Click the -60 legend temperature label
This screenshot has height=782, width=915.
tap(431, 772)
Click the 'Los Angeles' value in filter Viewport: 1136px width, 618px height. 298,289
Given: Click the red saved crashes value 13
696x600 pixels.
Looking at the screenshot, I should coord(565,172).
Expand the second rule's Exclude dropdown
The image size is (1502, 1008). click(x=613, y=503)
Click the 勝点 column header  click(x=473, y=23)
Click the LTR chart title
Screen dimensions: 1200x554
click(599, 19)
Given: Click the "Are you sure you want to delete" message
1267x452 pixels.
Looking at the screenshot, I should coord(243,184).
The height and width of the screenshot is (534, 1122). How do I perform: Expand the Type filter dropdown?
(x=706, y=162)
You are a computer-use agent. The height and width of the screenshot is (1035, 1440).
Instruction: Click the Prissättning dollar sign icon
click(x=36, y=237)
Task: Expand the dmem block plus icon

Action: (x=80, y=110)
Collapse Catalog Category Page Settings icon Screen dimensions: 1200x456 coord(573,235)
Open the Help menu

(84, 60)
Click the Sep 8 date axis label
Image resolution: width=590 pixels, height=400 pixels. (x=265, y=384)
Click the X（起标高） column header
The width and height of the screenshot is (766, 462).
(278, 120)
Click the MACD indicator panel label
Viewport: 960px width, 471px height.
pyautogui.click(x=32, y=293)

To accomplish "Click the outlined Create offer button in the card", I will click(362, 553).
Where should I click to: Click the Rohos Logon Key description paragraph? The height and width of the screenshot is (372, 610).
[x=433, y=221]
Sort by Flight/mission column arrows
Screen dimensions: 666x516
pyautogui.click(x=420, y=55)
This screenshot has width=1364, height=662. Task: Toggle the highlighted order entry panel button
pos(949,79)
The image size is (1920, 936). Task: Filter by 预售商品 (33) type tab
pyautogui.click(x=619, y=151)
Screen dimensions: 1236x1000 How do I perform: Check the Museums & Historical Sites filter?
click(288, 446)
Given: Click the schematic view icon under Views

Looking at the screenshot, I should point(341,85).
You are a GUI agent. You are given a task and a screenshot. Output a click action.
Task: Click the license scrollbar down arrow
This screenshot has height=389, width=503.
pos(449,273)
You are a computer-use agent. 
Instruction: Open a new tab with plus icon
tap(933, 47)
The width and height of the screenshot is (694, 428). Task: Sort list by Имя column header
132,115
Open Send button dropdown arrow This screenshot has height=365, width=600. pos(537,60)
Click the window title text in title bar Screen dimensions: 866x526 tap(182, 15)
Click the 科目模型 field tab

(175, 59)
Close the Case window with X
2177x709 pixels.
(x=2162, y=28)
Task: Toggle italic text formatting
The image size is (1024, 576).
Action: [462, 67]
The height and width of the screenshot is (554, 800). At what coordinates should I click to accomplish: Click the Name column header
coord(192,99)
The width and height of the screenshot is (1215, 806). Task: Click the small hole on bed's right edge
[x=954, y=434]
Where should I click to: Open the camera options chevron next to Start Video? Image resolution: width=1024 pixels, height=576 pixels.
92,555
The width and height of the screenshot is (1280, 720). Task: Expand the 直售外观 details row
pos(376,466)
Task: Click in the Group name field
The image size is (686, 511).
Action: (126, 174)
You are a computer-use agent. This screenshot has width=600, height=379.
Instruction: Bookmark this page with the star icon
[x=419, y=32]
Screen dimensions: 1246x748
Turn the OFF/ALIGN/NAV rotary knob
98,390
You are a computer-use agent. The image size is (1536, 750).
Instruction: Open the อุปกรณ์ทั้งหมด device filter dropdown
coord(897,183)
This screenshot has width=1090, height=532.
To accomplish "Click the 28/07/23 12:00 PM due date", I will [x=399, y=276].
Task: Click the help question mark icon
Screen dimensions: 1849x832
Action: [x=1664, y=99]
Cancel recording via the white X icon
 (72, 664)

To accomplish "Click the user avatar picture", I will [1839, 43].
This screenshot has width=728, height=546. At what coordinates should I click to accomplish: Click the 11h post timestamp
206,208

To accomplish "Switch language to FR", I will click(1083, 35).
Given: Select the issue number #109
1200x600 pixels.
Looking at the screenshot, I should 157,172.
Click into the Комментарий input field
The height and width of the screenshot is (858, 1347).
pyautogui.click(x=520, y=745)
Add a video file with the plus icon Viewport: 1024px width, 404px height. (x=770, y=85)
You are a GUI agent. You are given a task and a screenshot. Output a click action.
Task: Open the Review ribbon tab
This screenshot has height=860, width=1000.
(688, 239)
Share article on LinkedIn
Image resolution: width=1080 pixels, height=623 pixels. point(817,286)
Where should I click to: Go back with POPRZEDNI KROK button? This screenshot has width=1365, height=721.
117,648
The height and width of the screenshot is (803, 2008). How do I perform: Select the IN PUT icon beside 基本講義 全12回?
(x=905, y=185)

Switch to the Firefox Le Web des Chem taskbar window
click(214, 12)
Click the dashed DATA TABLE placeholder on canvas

What the task requires: Please type the entries above out again exactly.

Response to the task:
Click the -60 legend temperature label
This screenshot has height=782, width=915.
tap(431, 772)
Click the 'Los Angeles' value in filter Viewport: 1136px width, 618px height. 298,289
Given: Click the red saved crashes value 13
696x600 pixels.
Looking at the screenshot, I should coord(565,172).
Expand the second rule's Exclude dropdown
The image size is (1502, 1008). click(x=613, y=503)
Click the 勝点 column header  click(x=473, y=23)
Click the LTR chart title
Screen dimensions: 1200x554
click(599, 19)
Given: Click the "Are you sure you want to delete" message
1267x452 pixels.
Looking at the screenshot, I should coord(243,184).
The height and width of the screenshot is (534, 1122). How do I perform: Expand the Type filter dropdown?
(x=706, y=162)
You are a computer-use agent. The height and width of the screenshot is (1035, 1440).
Instruction: Click the Prissättning dollar sign icon
click(x=36, y=237)
Task: Expand the dmem block plus icon

Action: (x=80, y=110)
Collapse Catalog Category Page Settings icon Screen dimensions: 1200x456 coord(573,235)
Open the Help menu

(84, 60)
Click the Sep 8 date axis label
Image resolution: width=590 pixels, height=400 pixels. (x=265, y=384)
Click the X（起标高） column header
The width and height of the screenshot is (766, 462).
(278, 120)
Click the MACD indicator panel label
Viewport: 960px width, 471px height.
pyautogui.click(x=32, y=293)

To accomplish "Click the outlined Create offer button in the card", I will click(362, 553).
Where should I click to: Click the Rohos Logon Key description paragraph? The height and width of the screenshot is (372, 610).
[x=433, y=221]
Sort by Flight/mission column arrows
Screen dimensions: 666x516
pyautogui.click(x=420, y=55)
This screenshot has width=1364, height=662. Task: Toggle the highlighted order entry panel button
pos(949,79)
The image size is (1920, 936). Task: Filter by 预售商品 (33) type tab
pyautogui.click(x=619, y=151)
Screen dimensions: 1236x1000 How do I perform: Check the Museums & Historical Sites filter?
click(288, 446)
Given: Click the schematic view icon under Views

Looking at the screenshot, I should point(341,85).
You are a GUI agent. You are given a task and a screenshot. Output a click action.
Task: Click the license scrollbar down arrow
This screenshot has height=389, width=503.
pos(449,273)
You are a computer-use agent. 
Instruction: Open a new tab with plus icon
tap(933, 47)
The width and height of the screenshot is (694, 428). Task: Sort list by Имя column header
132,115
Open Send button dropdown arrow This screenshot has height=365, width=600. pos(537,60)
Click the window title text in title bar Screen dimensions: 866x526 tap(182, 15)
Click the 科目模型 field tab

(175, 59)
Close the Case window with X
2177x709 pixels.
(x=2162, y=28)
Task: Toggle italic text formatting
The image size is (1024, 576).
Action: [462, 67]
The height and width of the screenshot is (554, 800). At what coordinates should I click to accomplish: Click the Name column header
coord(192,99)
The width and height of the screenshot is (1215, 806). Task: Click the small hole on bed's right edge
[x=954, y=434]
Where should I click to: Open the camera options chevron next to Start Video? Image resolution: width=1024 pixels, height=576 pixels.
92,555
The width and height of the screenshot is (1280, 720). Task: Expand the 直售外观 details row
pos(376,466)
Task: Click in the Group name field
The image size is (686, 511).
Action: (126, 174)
You are a computer-use agent. This screenshot has width=600, height=379.
Instruction: Bookmark this page with the star icon
[x=419, y=32]
Screen dimensions: 1246x748
Turn the OFF/ALIGN/NAV rotary knob
98,390
You are a computer-use agent. The image size is (1536, 750).
Instruction: Open the อุปกรณ์ทั้งหมด device filter dropdown
coord(897,183)
This screenshot has width=1090, height=532.
To accomplish "Click the 28/07/23 12:00 PM due date", I will [x=399, y=276].
Task: Click the help question mark icon
Screen dimensions: 1849x832
Action: [x=1664, y=99]
Cancel recording via the white X icon
 (72, 664)

To accomplish "Click the user avatar picture", I will [1839, 43].
This screenshot has width=728, height=546. At what coordinates should I click to accomplish: Click the 11h post timestamp
206,208

To accomplish "Switch language to FR", I will click(1083, 35).
Given: Select the issue number #109
1200x600 pixels.
Looking at the screenshot, I should 157,172.
Click into the Комментарий input field
The height and width of the screenshot is (858, 1347).
pyautogui.click(x=520, y=745)
Add a video file with the plus icon Viewport: 1024px width, 404px height. (x=770, y=85)
You are a GUI agent. You are given a task and a screenshot. Output a click action.
Task: Open the Review ribbon tab
This screenshot has height=860, width=1000.
(688, 239)
Share article on LinkedIn
Image resolution: width=1080 pixels, height=623 pixels. point(817,286)
Where should I click to: Go back with POPRZEDNI KROK button? This screenshot has width=1365, height=721.
117,648
The height and width of the screenshot is (803, 2008). How do I perform: Select the IN PUT icon beside 基本講義 全12回?
(x=905, y=185)

Switch to the Firefox Le Web des Chem taskbar window
click(214, 12)
Click the dashed DATA TABLE placeholder on canvas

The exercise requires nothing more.